Stored data:
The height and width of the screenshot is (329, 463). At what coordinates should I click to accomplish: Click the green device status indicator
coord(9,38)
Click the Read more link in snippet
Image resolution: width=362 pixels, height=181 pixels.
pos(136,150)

EXERCISE DETAILS: In the rows above, replace "green" with "red" and leave everything else as it is.

COMPLETED EXERCISE:
The height and width of the screenshot is (329, 463). At what coordinates should I click to accomplish: Click the red device status indicator
coord(9,38)
Click the Read more link in snippet
Image resolution: width=362 pixels, height=181 pixels.
pos(136,150)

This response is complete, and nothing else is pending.